Tin could feel the rumble. The frozen ground shook like a stampede on the horizon. Pando took a few steps. Something dropped from the distant branches.

  It was coming for them.

  Small and quick, it was galloping on four legs, a long tail curled over it. Bleached in bluish moonlight, the creature’s color was distorted. But not the shape.

  Monkeybrain was fast approaching.

  Pando just stood there, arms folded across his torn belly. Tin didn’t know why he didn’t whip the wind into a vortex and throw the purple monkey deep into the forest. Maybe he was about to. It was moments later that something flooded out of the darkness.

  It was a stampede.

  They were different sizes and colors, hopping and bouncing, running and rolling. There were hundreds. Maybe a thousand. Aardvarks and anteaters, gorillas and cheetahs, lions and tigers and bears, spacemen and dolls, babies with wobbly heads and robots with square bodies and trucks with headlight eyes and smiling grilles.

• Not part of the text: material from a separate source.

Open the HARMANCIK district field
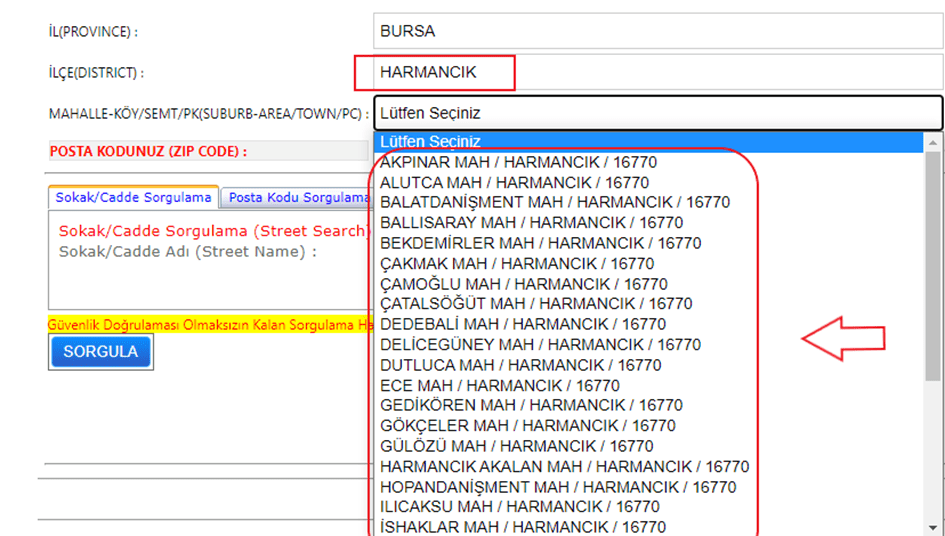 [x=657, y=72]

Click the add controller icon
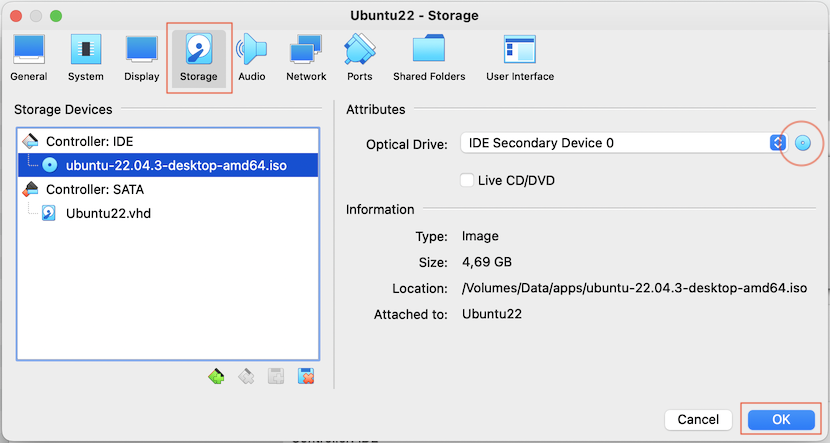(216, 376)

  A cavalcade of Christmas.

  Pando didn’t budge. He watched them charge like mounted cavalry, spearheaded by a galloping purple monkey. The ground quaked as they neared, the padded footsteps pounding the frozen soil. They separated as if Pando were the keel, racing around him and between Tin and the giant panda, climbing over her legs, scrambling on top of each other, locking arms and legs, hooves and hands and tails.

  A wall of fur and shiny eyes.

  As the last of them took their place, one final toy climbed on top. Piggy pounced onto her chest, a curly tail wagging. The tingle of affection poured through her.

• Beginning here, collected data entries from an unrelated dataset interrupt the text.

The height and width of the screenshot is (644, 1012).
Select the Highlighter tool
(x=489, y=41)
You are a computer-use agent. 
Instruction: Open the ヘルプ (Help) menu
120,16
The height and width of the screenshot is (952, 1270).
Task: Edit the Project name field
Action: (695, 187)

  Pando towered over them. He surveyed the group of misfit toys, the large and small, and began to pace.

  So, he said, this is what you want?

  He waved an arm and scanned the glassy eyes, the button eyes, the stitched faces and carved scowls.

  What do you think is going to happen? Huh? If we don’t get the wall turned back on, do you think a fat man and reindeer will find all of you then? That he will sweep you up and deliver you to children who care about you, is that it? No one cares about you more than me!

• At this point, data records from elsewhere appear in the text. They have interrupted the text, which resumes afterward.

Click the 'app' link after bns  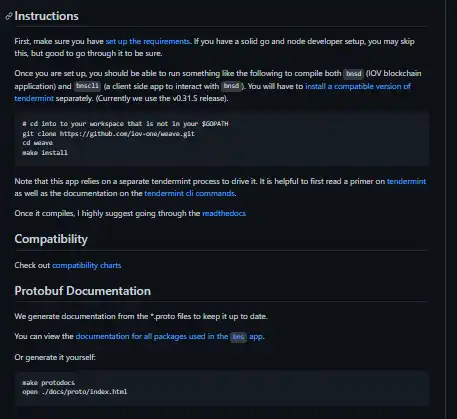click(256, 336)
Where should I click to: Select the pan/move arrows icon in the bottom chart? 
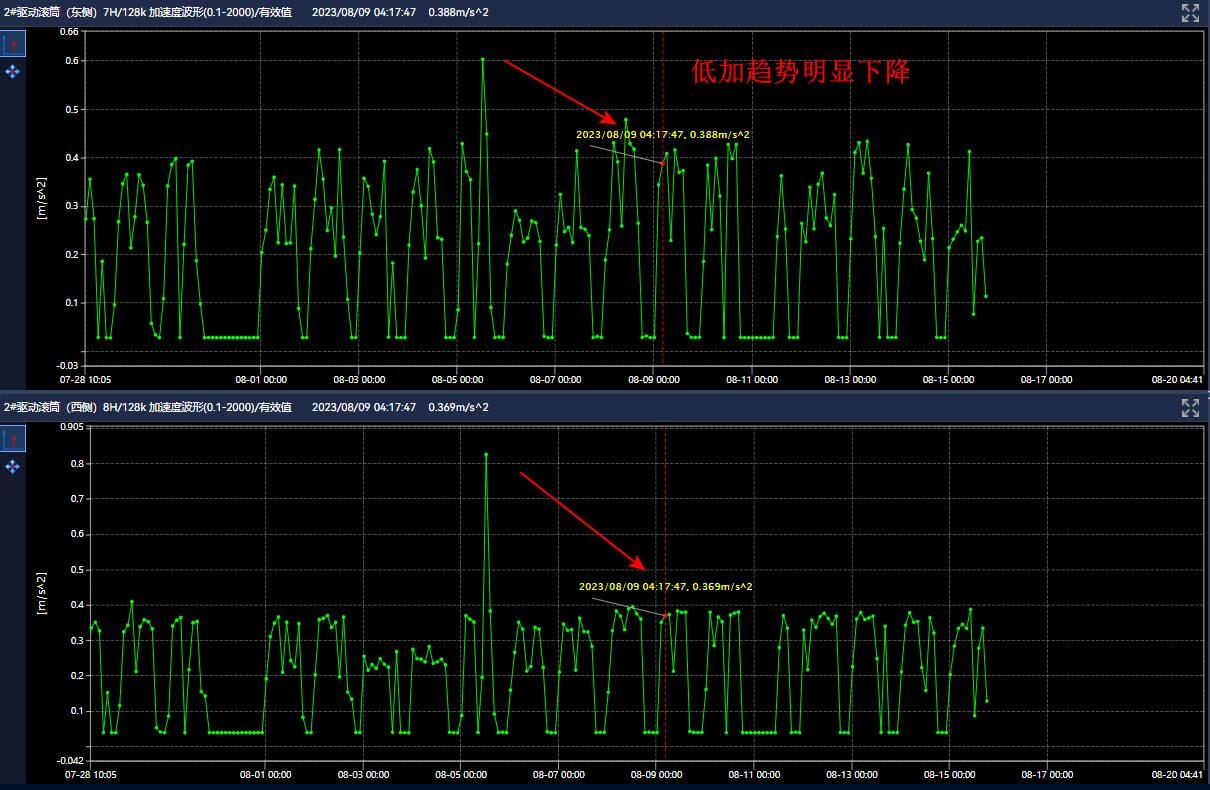[13, 466]
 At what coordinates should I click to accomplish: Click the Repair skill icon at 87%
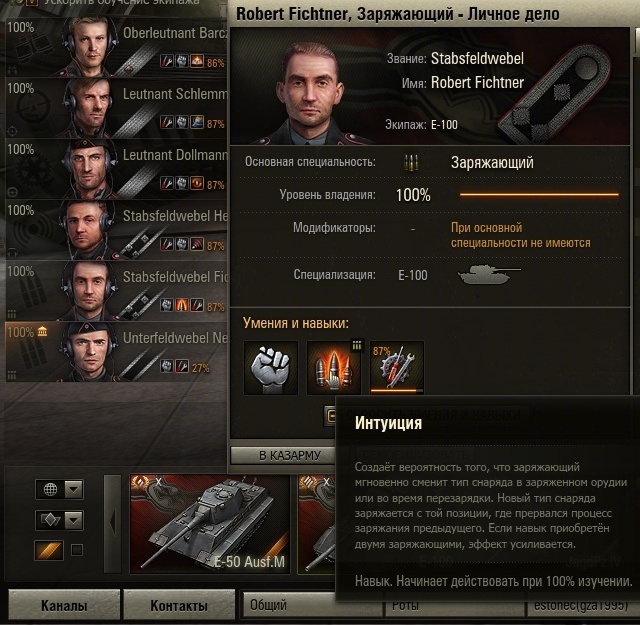coord(397,368)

  He pounded his chest. Stuffing puffed from rips.

  I took from you so that I could save you. All of you! I was the one who made sure she found the hat. I was the one who allowed her to pour her life into you. You are nothing without me, all of you. I made you, don’t forget that. And now we are forgotten. We are abandoned. We are alone! You understand that, don’t you now? There is no Santa Claus coming to save us. Don’t forget, Annie didn’t leave me. She left all of us.

  He aimed his stubby arm at Tin.

  I won’t leave you. But she will. Her family will. They will leave you and forget you. I won’t let that happen. I won’t let anyone hurt you.

  He looked at Zebra.

  Not like Annie did.

  He was talking about Awnty Awnie. He didn’t care about Wallace. It was Tin’s aunt who hurt them most.

  The ground swirled around him. Was he stalling? Conserving his energy? He was capable of throwing them into the trees, but maybe he couldn’t do that with all the rips and tears. Why didn’t he just absorb their lives like he’d done already?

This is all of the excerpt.